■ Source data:

========================

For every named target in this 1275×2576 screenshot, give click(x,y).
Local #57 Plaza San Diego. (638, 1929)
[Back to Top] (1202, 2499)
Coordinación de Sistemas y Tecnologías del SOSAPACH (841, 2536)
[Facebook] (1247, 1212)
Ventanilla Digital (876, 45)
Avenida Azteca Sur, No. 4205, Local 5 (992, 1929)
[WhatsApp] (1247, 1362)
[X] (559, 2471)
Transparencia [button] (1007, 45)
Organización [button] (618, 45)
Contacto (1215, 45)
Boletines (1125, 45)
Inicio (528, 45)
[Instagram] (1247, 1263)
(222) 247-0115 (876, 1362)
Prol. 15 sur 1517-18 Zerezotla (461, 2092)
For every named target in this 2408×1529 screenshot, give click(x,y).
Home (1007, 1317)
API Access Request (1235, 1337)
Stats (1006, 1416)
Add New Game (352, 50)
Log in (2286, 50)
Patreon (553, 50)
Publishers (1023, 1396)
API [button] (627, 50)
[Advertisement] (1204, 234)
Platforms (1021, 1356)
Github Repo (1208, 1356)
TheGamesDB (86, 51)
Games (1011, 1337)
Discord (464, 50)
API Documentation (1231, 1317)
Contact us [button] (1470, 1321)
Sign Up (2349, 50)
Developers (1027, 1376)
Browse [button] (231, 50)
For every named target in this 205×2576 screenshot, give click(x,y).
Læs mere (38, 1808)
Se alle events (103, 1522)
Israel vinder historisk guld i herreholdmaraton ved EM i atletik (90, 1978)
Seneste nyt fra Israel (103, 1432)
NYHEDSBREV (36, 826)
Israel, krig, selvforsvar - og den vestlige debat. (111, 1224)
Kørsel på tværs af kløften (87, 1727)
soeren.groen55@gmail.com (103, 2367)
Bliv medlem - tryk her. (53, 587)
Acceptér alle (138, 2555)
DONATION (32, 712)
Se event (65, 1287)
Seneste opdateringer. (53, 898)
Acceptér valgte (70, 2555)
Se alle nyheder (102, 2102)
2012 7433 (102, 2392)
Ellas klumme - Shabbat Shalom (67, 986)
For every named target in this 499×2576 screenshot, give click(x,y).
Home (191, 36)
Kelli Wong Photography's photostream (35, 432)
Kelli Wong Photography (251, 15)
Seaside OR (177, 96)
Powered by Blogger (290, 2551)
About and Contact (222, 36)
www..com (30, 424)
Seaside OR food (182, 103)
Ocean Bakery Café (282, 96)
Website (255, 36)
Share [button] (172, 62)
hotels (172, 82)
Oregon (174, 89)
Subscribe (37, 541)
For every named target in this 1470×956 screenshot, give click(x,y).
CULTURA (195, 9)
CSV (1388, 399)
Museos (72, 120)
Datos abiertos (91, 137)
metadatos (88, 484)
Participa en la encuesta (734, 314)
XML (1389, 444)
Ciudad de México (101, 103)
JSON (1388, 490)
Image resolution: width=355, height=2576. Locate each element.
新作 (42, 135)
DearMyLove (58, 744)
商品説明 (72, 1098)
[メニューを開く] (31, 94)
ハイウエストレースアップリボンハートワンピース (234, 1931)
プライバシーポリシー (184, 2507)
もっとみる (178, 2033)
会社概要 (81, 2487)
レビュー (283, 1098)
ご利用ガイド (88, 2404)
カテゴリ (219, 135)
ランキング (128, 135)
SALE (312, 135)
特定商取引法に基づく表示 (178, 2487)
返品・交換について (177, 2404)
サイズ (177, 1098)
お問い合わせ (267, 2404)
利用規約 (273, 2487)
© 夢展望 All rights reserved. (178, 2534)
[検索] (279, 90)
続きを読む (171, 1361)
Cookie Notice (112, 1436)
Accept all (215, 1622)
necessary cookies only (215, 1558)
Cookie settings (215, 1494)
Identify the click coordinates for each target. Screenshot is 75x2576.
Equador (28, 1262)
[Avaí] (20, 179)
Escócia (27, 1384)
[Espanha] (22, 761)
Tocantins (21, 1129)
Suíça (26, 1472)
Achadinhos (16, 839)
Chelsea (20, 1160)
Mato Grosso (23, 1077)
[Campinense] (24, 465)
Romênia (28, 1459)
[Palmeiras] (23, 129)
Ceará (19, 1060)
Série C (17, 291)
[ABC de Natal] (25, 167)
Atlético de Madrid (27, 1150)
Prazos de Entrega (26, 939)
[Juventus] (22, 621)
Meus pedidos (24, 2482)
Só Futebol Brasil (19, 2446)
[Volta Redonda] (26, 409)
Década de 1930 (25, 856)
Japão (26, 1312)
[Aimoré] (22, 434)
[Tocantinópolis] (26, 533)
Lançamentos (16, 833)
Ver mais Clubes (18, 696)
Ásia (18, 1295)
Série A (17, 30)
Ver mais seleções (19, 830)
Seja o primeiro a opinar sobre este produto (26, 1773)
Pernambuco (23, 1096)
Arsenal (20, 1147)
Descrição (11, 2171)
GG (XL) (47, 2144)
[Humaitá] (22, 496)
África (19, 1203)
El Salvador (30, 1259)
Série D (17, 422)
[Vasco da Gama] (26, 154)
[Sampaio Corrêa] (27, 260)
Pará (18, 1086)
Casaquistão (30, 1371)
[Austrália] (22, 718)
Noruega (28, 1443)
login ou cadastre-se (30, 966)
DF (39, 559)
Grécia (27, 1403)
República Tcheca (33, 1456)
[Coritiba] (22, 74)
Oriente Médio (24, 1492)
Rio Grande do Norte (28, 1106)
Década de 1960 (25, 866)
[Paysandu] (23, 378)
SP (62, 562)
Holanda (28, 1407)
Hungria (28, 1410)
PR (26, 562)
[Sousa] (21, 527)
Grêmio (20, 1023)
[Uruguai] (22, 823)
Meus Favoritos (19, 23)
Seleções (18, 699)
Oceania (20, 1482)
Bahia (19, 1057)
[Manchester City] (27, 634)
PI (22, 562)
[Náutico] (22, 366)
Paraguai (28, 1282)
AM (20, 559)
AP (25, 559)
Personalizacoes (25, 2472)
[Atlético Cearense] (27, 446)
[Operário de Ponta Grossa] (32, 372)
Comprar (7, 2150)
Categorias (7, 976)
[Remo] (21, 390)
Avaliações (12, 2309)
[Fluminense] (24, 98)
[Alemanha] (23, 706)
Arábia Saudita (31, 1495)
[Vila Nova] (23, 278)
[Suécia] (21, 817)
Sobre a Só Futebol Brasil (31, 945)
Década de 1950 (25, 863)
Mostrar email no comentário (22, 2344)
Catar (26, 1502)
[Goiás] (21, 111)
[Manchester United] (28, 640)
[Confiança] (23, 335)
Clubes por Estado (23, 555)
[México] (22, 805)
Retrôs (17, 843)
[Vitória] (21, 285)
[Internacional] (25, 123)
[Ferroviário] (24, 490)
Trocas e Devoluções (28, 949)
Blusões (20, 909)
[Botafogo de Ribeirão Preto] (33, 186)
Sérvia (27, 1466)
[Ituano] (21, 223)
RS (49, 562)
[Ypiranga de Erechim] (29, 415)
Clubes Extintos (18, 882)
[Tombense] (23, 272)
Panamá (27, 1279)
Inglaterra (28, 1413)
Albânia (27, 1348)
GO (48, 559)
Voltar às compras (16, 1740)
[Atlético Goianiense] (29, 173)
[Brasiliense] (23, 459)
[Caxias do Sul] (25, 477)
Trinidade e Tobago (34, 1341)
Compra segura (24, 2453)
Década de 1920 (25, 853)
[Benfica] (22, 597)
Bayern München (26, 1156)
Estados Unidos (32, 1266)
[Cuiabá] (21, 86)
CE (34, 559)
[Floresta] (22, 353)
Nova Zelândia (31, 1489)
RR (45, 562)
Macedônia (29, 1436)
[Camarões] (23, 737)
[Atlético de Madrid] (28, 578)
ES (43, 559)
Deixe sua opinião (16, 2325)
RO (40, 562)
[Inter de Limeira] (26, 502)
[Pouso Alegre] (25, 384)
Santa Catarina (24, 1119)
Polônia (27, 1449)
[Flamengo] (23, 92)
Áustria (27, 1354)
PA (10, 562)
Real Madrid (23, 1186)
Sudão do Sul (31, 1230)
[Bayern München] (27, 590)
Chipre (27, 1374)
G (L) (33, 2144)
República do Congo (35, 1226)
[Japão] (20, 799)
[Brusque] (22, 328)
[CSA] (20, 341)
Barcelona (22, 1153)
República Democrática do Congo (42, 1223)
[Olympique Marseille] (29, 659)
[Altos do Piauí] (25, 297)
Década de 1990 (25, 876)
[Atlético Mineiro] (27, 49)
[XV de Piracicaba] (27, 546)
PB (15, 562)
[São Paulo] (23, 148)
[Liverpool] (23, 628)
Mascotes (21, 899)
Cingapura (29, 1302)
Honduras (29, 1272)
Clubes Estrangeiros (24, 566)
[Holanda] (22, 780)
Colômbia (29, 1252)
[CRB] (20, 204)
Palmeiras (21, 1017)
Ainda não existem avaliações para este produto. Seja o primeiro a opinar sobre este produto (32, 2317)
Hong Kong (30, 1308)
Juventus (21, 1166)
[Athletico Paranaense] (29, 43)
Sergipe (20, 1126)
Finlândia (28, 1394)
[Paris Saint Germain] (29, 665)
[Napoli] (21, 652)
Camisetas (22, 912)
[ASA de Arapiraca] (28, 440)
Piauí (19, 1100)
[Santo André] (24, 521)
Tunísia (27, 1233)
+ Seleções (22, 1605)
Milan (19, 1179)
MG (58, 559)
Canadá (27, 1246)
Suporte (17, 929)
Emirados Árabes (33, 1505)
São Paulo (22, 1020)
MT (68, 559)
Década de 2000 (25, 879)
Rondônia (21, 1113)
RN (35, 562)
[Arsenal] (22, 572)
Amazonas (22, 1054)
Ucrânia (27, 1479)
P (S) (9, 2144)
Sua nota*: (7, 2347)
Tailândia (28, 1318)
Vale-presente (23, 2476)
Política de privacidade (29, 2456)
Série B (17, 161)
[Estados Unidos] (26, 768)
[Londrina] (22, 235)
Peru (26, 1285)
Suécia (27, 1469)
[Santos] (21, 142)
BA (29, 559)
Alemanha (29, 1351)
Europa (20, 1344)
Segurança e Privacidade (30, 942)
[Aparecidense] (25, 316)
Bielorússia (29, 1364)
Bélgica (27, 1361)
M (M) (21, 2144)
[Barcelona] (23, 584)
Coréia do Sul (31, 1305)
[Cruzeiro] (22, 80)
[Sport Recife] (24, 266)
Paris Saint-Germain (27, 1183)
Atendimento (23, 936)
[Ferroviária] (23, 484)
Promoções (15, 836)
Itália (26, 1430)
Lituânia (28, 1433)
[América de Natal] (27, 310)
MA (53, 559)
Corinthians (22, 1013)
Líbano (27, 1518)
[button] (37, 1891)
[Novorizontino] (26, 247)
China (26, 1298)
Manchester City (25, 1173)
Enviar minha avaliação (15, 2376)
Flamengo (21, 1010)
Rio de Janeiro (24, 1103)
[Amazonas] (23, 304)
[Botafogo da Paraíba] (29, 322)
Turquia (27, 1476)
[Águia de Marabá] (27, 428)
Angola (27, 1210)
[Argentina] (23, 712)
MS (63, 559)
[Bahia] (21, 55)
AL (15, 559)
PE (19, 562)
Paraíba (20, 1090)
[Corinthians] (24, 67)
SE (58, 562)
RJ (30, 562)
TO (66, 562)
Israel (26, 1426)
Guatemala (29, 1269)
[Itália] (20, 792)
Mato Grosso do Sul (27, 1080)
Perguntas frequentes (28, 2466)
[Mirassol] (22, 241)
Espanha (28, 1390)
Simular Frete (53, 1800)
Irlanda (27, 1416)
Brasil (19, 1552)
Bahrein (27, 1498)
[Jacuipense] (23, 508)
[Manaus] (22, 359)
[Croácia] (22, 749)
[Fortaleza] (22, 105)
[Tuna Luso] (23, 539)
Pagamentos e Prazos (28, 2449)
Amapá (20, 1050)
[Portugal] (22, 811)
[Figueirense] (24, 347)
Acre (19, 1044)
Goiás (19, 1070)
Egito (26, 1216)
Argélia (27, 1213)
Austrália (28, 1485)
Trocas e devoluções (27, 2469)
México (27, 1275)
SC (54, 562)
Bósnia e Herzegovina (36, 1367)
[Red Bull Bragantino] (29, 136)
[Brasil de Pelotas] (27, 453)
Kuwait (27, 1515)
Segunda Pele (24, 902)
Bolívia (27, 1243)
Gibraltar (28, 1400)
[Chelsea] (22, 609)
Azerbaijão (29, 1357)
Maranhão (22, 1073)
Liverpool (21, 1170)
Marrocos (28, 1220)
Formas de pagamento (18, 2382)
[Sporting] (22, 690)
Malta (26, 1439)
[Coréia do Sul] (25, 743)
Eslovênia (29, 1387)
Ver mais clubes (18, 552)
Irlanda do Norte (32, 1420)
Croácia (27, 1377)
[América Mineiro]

========================

■ Exercise: From the entries above, extract only the lines running from the one containing "Mato Grosso (23, 1077)" through the one containing "[Aimoré] (22, 434)", inclusive.

■ Reply to the exercise:
Mato Grosso (23, 1077)
[Campinense] (24, 465)
Romênia (28, 1459)
[Palmeiras] (23, 129)
Ceará (19, 1060)
Série C (17, 291)
[ABC de Natal] (25, 167)
Atlético de Madrid (27, 1150)
Prazos de Entrega (26, 939)
[Juventus] (22, 621)
Meus pedidos (24, 2482)
Só Futebol Brasil (19, 2446)
[Volta Redonda] (26, 409)
Década de 1930 (25, 856)
Japão (26, 1312)
[Aimoré] (22, 434)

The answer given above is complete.